System Monitoring, Diagnosing, and Predicting for Extreme-Scale Computing

Zhiling Lan
Seminar

As supercomputers continue to grow in size and complexity, system mean-time-between-failure (SMTBF) decreases dramatically, resulting in more frequent system-wide interrupts. Studies have shown that SMTBF for production systems are only in the order of 10-100 hours, even for systems based on ultra-reliable components.  Extrapolating from the current performance and scale, the SMTBF may fall to only 1.25 hours of useful computation on exascale systems. In this talk, I will present our on-going research work to address the resilience problem from three aspects: (1) online failure prediction, (2) automatic failure diagnosis, and (3) online data filtering. Fundamentally, our approach explores advanced data analytics technologies from information fusion, data mining/machine learning, and statistical modeling that utilize HPC-specific domain knowledge.
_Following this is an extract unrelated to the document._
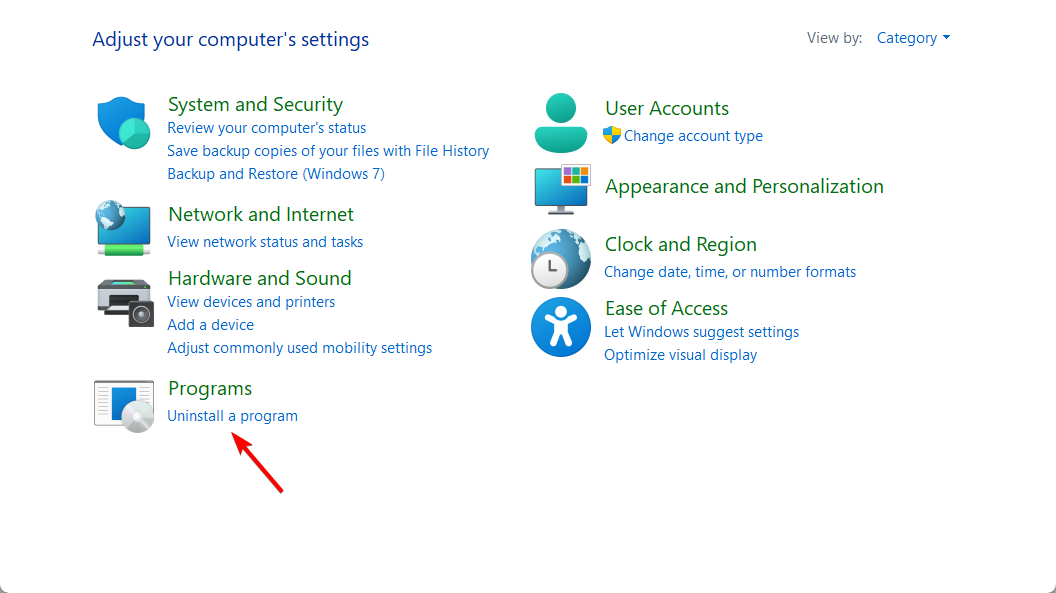
Task: Click Let Windows suggest settings
Action: click(x=701, y=332)
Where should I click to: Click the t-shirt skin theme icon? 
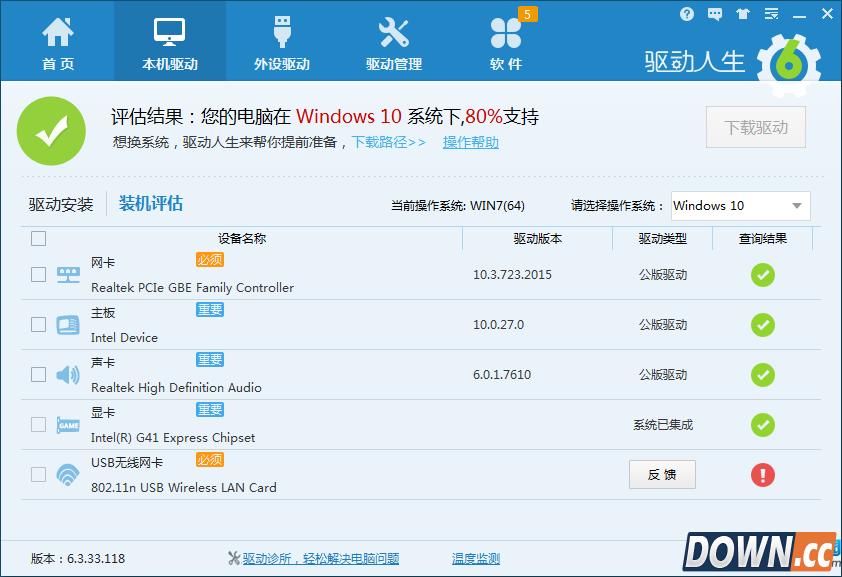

I will also present case studies of applying our work to real system logs collected from various production HPC systems including the Blue Gene/P system at Argonne. This work is conducted in collaboration with several national laboratories including Argonne, Sandia, and ORNL.

Bio:
Dr. Zhiling Lan is an associate professor of Computer Science at Illinois Institute of Technology. She received her PhD degree in Computer Engineering from Northwestern University in 2002. Her research interests are in the area of high performance computing, in particular, fault tolerance, resource management and scheduling, and performance analysis and modeling. She has authored/coauthored over 50 papers in leading referred journals and conferences. One of her recent papers on job scheduling received a Best Paper Aware at IPDPS’10. Her work on online failure prediction for supercomputers has been selected as the Top-10 Data Mining Case Studies at the 10th ICDM conference. More information about her and her research can be found at http://www.cs.iit.edu/~lan.